Keluhan ini sempat disuarakan peternak dalam aksi damai, yang kemudian mendapat tanggapan nyata dari pemerintah pusat dan daerah.
Melalui rapat koordinasi yang dipimpin Wakil Bupati Blitar H.Beky Herdihansah bersama Badan Pangan Nasional (Bapanas) dan Badan Gizi Nasional (BGN), disepakati solusi strategis berbasis intervensi pasar lewat program Makan Bergizi Gratis (MBG).
Inti kesepakatan adalah penyerapan langsung produksi telur lokal oleh Satuan Pelayanan Pemenuhan Gizi (SPPG) melalui asosiasi atau koperasi peternak, dengan harga awal Rp24.000 per kilogram yang nantinya disesuaikan mengacu Harga Acuan Pembelian pemerintah. Telur akan dimasukkan dalam menu minimal dua kali seminggu di 117 unit SPPG yang tersebar di wilayah Blitar.
Langkah ini memiliki makna ganda yang strategis:
1. Stabilisasi harga: Penyerapan terjadwal dan dalam jumlah besar berfungsi sebagai penyangga pasar, mengurangi kelebihan pasokan yang selama ini menekan harga.
Dampaknya tidak hanya bersifat nyata, tetapi juga psikologis, yang diharapkan dapat mengangkat harga di pasar umum secara bertahap.
2. Efisiensi rantai pasok: Pembelian langsung dari kelompok peternak memotong mata rantai perantara, sehingga harga yang diterima produsen lebih layak sekaligus menjamin kualitas dan keamanan pangan untuk program MBG.
3. Sinergi ketahanan pangan dan ekonomi: Program ini menghubungkan dua tujuan nasional sekaligus—memenuhi kebutuhan gizi anak-anak, sekaligus menjaga keberlanjutan usaha ribuan peternak dan pelaku usaha pendukungnya.

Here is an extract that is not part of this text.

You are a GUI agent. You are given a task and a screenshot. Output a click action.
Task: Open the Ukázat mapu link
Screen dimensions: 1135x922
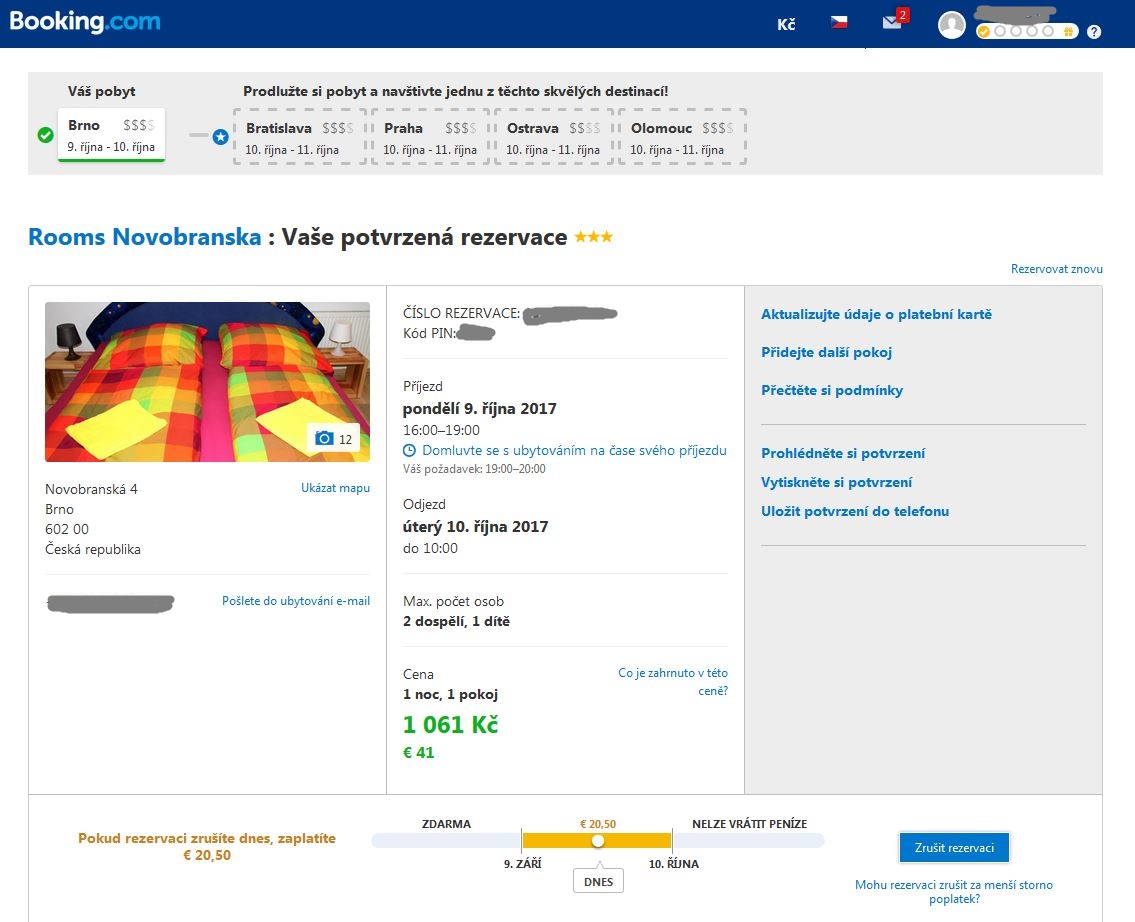pos(335,488)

Mengingat posisi Blitar sebagai pemasok utama, stabilitas harga di daerah ini turut berpengaruh terhadap keseimbangan harga telur secara nasional.

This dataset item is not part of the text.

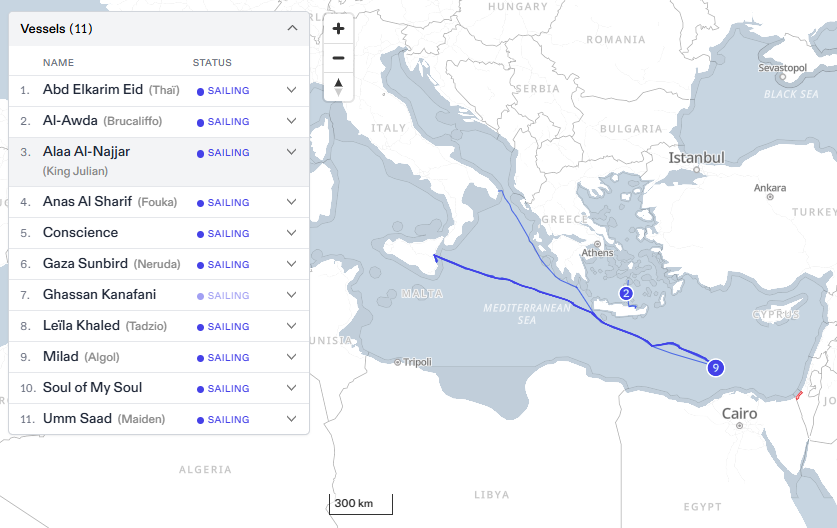Viewport: 837px width, 528px height.
Task: Click the Milad SAILING status badge
Action: tap(223, 358)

Meskipun menjadi solusi jangka pendek yang tepat, keberlanjutan model ini perlu diperhatikan: pertama, kemampuan daya serap SPPG harus disesuaikan dengan volume produksi Blitar yang sangat besar agar tidak menimbulkan ketergantungan berlebih.

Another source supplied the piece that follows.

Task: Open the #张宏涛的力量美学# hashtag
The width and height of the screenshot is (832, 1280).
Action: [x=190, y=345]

Kedua, penguatan kelembagaan koperasi menjadi kunci agar transaksi berjalan transparan dan adil. Ketiga, penyesuaian harga secara bertahap harus tetap mempertimbangkan daya beli dan anggaran program, agar tidak menimbulkan beban baru.
Secara keseluruhan, kebijakan ini menjadi contoh baik bagaimana program sosial pemerintah dapat dioptimalkan sekaligus sebagai instrumen penggerak ekonomi daerah, selama dijalankan dengan koordinasi yang baik antara pusat, daerah, dan pelaku usaha.